■ EXERCISE INSTRUCTIONS: Please give the data below again in full, exactly as it stands.

■ DATASET ENTRIES:
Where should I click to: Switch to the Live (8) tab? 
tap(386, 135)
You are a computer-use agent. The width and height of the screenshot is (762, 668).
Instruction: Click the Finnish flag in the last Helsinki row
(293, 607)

■ TASK RESPONSE:
Where should I click to: Switch to the Live (8) tab? 
tap(386, 135)
You are a computer-use agent. The width and height of the screenshot is (762, 668).
Instruction: Click the Finnish flag in the last Helsinki row
(293, 607)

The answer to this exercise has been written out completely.